** Page text **
— start —
In the case of Hachel's delirium, the product is obviously associative, thus i^2 = -1 and i^4 = -1 makes no sense.
And of course, even with your recursive definition, it makes no sense.
Why would it not make sense?
When zero was introduced into mathematics, perhaps some people said, it's absurd, since zero is nothing.
When negative numbers were introduced, perhaps some people thought the idea was stupid, and that in a field you couldn't have a herd of minus three sheep, or in a basket, minus three apples to go and sell them on the market in Baghdad.
The first relativistic physicists thought that relative time was absurd, and that a second was worth a second for everyone, in short that it was impossible for Stella to be 18 years old, and Terrence 30 years old.
Newton wondered what all the abstract manipulations based on the imaginary could be for, and how we could use them in a concrete way in our universe.
— end —
** Required task 1 **
Answer these questions from the text on imaginary numbers, one line each:
(a) Which two equations does the first sentence say make no sense together?
(b) How old are Stella and Terrence said to be?
(c) In which city's market would the minus three apples be sold?
** Required task 2 **
In the text on imaginary numbers, shorten the paragraph beginning "When negative numbers were introduced" and keep its main points.
** Required task 3 **
Extend the text on imaginary numbers with what comes after its last sentence.

** Data lines **
— start —
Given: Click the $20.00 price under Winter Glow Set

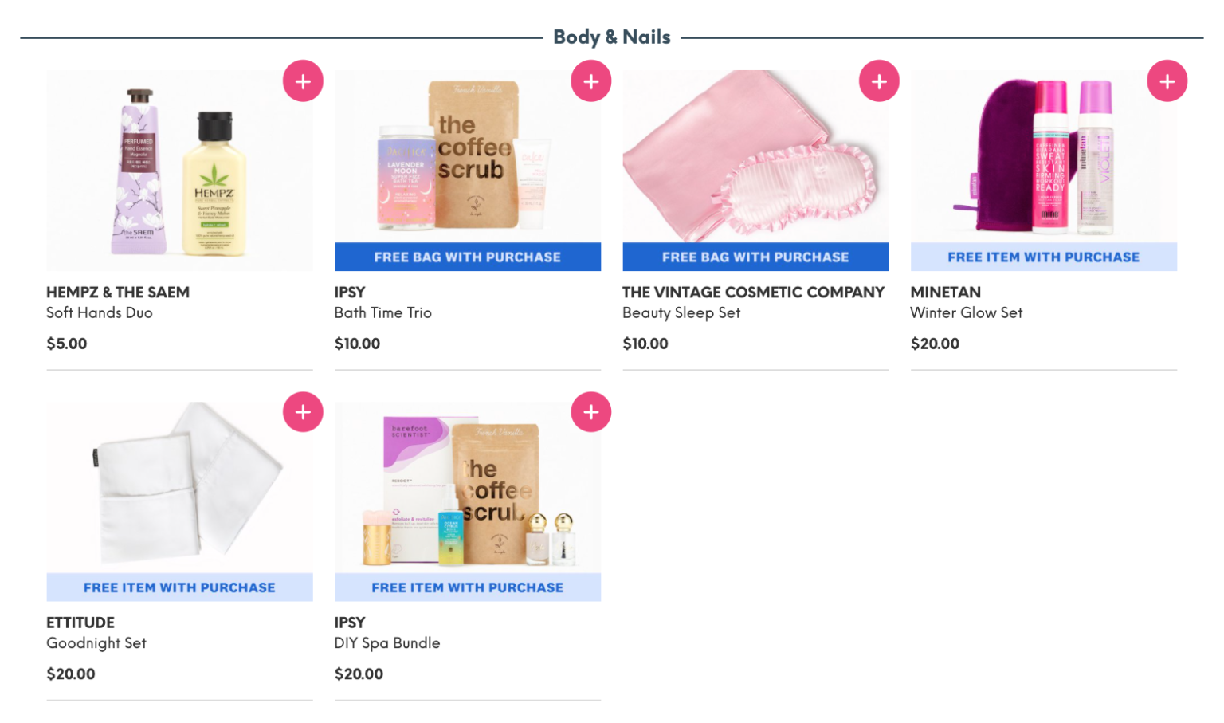Looking at the screenshot, I should [935, 344].
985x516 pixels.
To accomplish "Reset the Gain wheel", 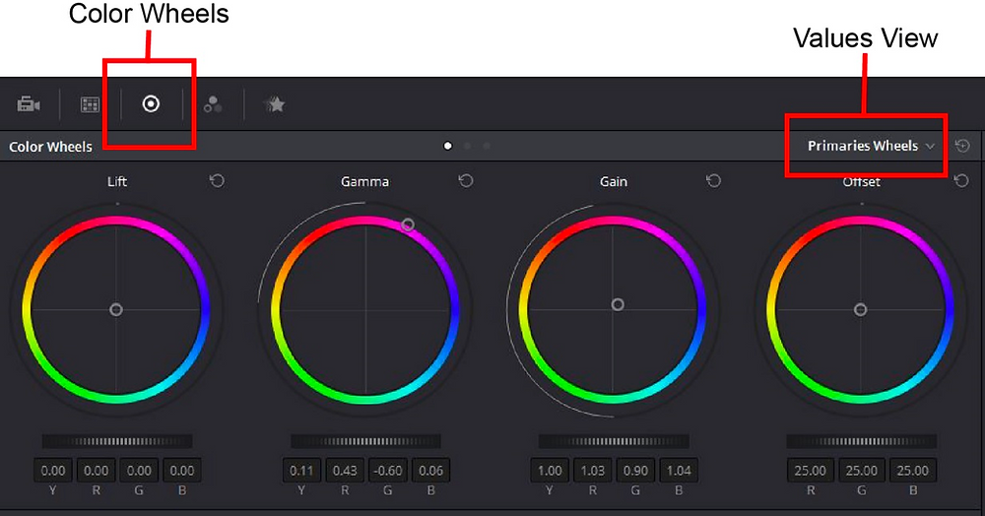I will click(x=713, y=181).
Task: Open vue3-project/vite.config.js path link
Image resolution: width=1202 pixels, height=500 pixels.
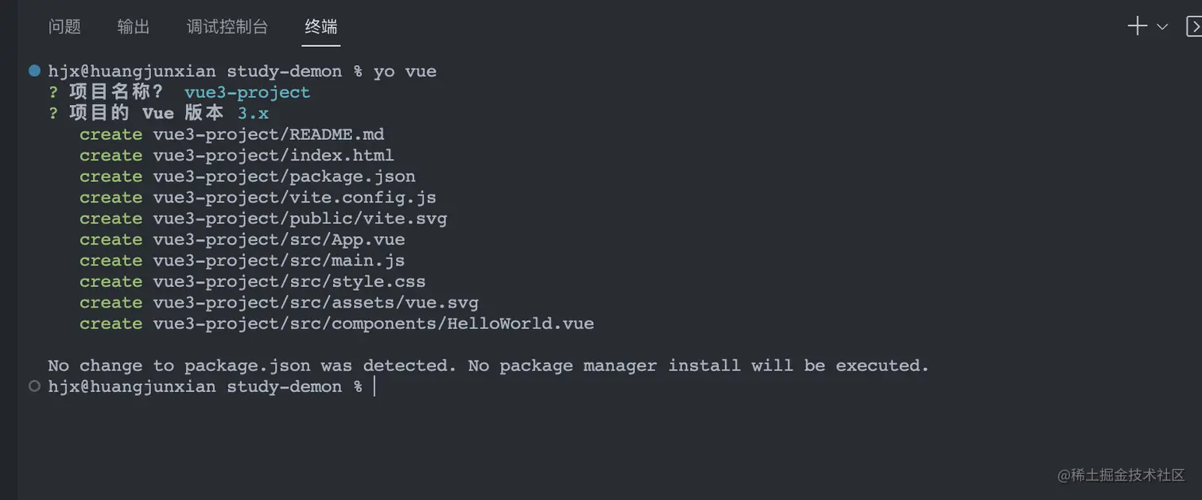Action: 295,197
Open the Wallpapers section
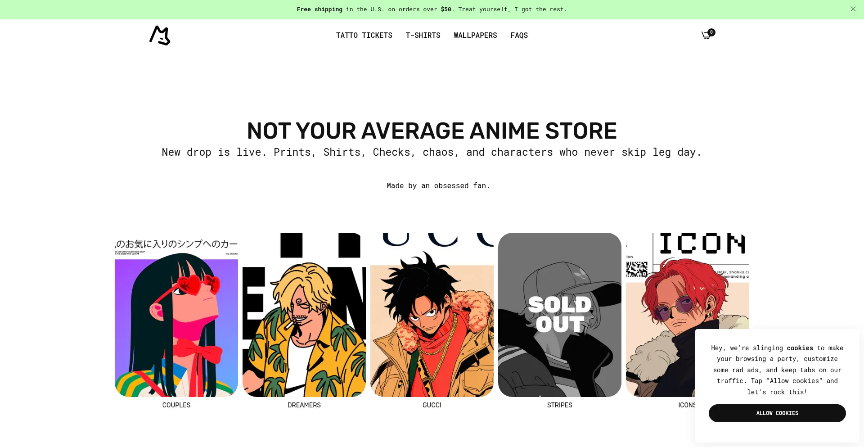864x447 pixels. tap(475, 35)
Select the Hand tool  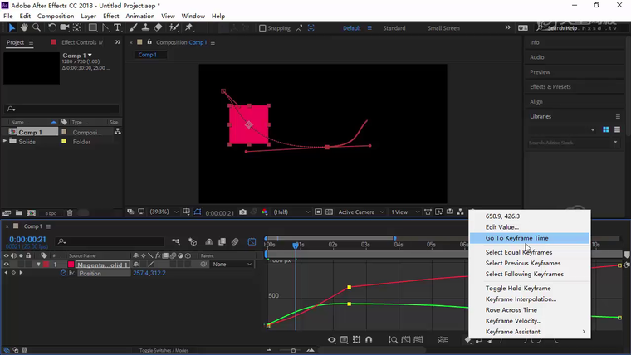pos(25,27)
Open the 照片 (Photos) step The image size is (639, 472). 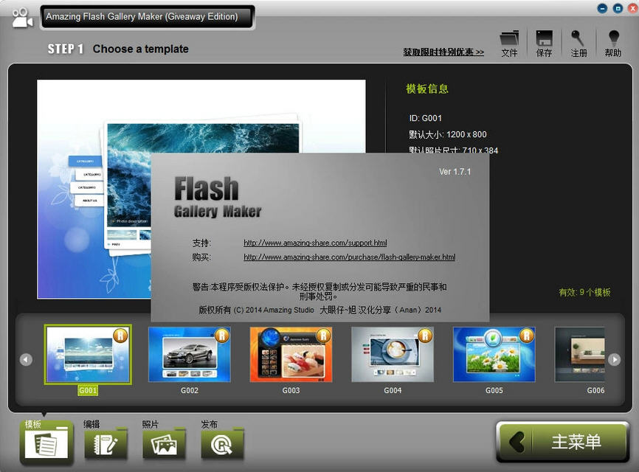(164, 443)
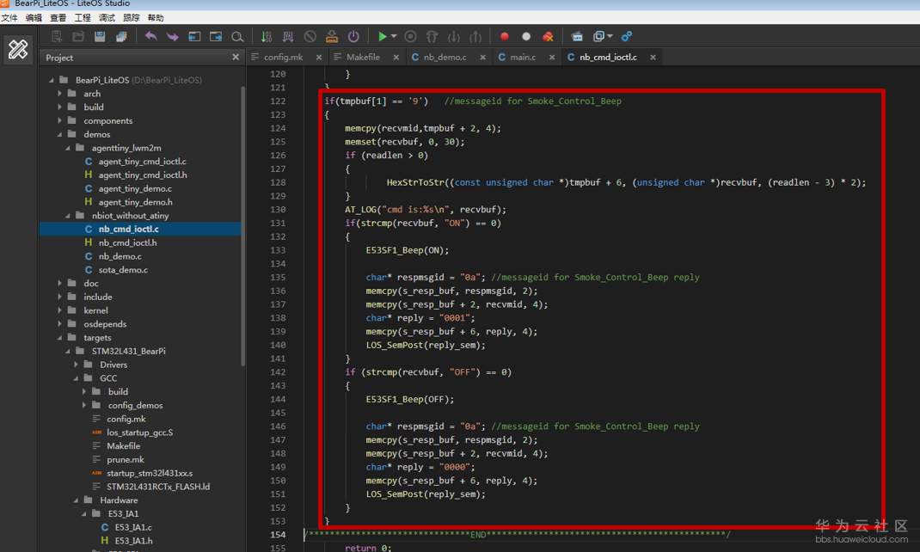
Task: Open the 工程 menu
Action: tap(83, 18)
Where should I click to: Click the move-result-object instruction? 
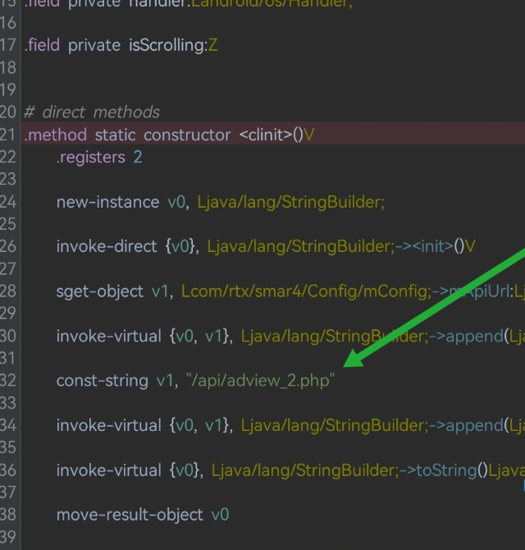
— end —
** Final result 1 **
(a) i^2 = -1 and i^4 = -1
(b) Stella is 18 and Terrence is 30.
(c) Baghdad

** Final result 2 **
Some people may have found negative numbers a stupid idea when they first appeared, since a field can't hold a herd of minus three sheep and a basket can't hold minus three apples for sale at the Baghdad market.

** Final result 3 **
Here, we have a much more precise definition than what we have been taught for several centuries. We simply pose:
i is this imaginary unit such that it can never be made positive by any power. Similarly for 1, which is constant and similar to itself whatever its exponent, we have, for any exponent x: i^x=-1.
If this is an imaginary concept why not imagine it?
Is it less extravagant, in a mathematical thought, to say that i²=-1 than to say that i^x=-1?
If the natural law wants an imaginary to have its own law when we join positive or negative signs to it, how would this make no sense?
R.H.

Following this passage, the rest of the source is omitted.